Rewrite the data below as a Markdown table with two columns, Row and Line. Give each non-blank line its own numbered row and leave out blank lines.

EXTRACTED RECORDS:
>>>>>

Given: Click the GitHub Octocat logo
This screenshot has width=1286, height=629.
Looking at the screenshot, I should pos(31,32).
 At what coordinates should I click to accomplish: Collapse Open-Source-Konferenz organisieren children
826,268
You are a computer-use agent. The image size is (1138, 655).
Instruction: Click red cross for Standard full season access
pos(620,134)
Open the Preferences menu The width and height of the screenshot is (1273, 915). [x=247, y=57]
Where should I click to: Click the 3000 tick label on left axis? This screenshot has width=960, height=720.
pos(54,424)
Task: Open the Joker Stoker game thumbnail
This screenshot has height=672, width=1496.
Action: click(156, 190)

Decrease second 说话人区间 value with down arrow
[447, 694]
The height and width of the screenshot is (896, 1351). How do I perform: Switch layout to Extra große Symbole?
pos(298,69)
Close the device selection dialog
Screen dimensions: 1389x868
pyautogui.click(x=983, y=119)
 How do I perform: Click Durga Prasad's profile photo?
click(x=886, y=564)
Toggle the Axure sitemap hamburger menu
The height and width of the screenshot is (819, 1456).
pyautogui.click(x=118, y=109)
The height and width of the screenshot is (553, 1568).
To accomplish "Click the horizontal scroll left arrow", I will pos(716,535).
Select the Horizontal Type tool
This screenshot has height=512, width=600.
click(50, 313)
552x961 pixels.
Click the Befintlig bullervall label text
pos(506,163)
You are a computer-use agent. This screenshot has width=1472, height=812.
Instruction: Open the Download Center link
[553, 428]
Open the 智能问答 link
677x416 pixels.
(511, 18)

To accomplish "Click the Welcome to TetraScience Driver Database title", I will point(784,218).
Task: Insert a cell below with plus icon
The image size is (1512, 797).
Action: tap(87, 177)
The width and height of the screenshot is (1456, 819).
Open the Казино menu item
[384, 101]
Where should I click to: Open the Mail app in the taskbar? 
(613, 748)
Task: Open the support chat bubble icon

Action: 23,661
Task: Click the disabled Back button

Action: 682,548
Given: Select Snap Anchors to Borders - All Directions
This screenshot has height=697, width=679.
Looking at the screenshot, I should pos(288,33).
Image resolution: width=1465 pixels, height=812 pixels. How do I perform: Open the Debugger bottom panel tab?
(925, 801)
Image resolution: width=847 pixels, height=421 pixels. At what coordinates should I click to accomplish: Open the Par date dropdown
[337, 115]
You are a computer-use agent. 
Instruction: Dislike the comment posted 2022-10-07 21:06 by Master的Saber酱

<<<<<

OUTPUT FOR THIS TASK:
| Row | Line |
|---|---|
| 1 | Given: Click the GitHub Octocat logo |
| 2 | This screenshot has width=1286, height=629. |
| 3 | Looking at the screenshot, I should pos(31,32). |
| 4 |  At what coordinates should I click to accomplish: Collapse Open-Source-Konferenz organisieren children |
| 5 | 826,268 |
| 6 | You are a computer-use agent. The image size is (1138, 655). |
| 7 | Instruction: Click red cross for Standard full season access |
| 8 | pos(620,134) |
| 9 | Open the Preferences menu The width and height of the screenshot is (1273, 915). [x=247, y=57] |
| 10 | Where should I click to: Click the 3000 tick label on left axis? This screenshot has width=960, height=720. |
| 11 | pos(54,424) |
| 12 | Task: Open the Joker Stoker game thumbnail |
| 13 | This screenshot has height=672, width=1496. |
| 14 | Action: click(156, 190) |
| 15 | Decrease second 说话人区间 value with down arrow |
| 16 | [447, 694] |
| 17 | The height and width of the screenshot is (896, 1351). How do I perform: Switch layout to Extra große Symbole? |
| 18 | pos(298,69) |
| 19 | Close the device selection dialog |
| 20 | Screen dimensions: 1389x868 |
| 21 | pyautogui.click(x=983, y=119) |
| 22 |  How do I perform: Click Durga Prasad's profile photo? |
| 23 | click(x=886, y=564) |
| 24 | Toggle the Axure sitemap hamburger menu |
| 25 | The height and width of the screenshot is (819, 1456). |
| 26 | pyautogui.click(x=118, y=109) |
| 27 | The height and width of the screenshot is (553, 1568). |
| 28 | To accomplish "Click the horizontal scroll left arrow", I will pos(716,535). |
| 29 | Select the Horizontal Type tool |
| 30 | This screenshot has height=512, width=600. |
| 31 | click(50, 313) |
| 32 | 552x961 pixels. |
| 33 | Click the Befintlig bullervall label text |
| 34 | pos(506,163) |
| 35 | You are a computer-use agent. This screenshot has width=1472, height=812. |
| 36 | Instruction: Open the Download Center link |
| 37 | [553, 428] |
| 38 | Open the 智能问答 link |
| 39 | 677x416 pixels. |
| 40 | (511, 18) |
| 41 | To accomplish "Click the Welcome to TetraScience Driver Database title", I will point(784,218). |
| 42 | Task: Insert a cell below with plus icon |
| 43 | The image size is (1512, 797). |
| 44 | Action: tap(87, 177) |
| 45 | The width and height of the screenshot is (1456, 819). |
| 46 | Open the Казино menu item |
| 47 | [384, 101] |
| 48 | Where should I click to: Open the Mail app in the taskbar?  |
| 49 | (613, 748) |
| 50 | Task: Open the support chat bubble icon |
| 51 | Action: 23,661 |
| 52 | Task: Click the disabled Back button |
| 53 | Action: 682,548 |
| 54 | Given: Select Snap Anchors to Borders - All Directions |
| 55 | This screenshot has height=697, width=679. |
| 56 | Looking at the screenshot, I should pos(288,33). |
| 57 | Image resolution: width=1465 pixels, height=812 pixels. How do I perform: Open the Debugger bottom panel tab? |
| 58 | (925, 801) |
| 59 | Image resolution: width=847 pixels, height=421 pixels. At what coordinates should I click to accomplish: Open the Par date dropdown |
| 60 | [337, 115] |
| 61 | You are a computer-use agent.  |
| 62 | Instruction: Dislike the comment posted 2022-10-07 21:06 by Master的Saber酱 |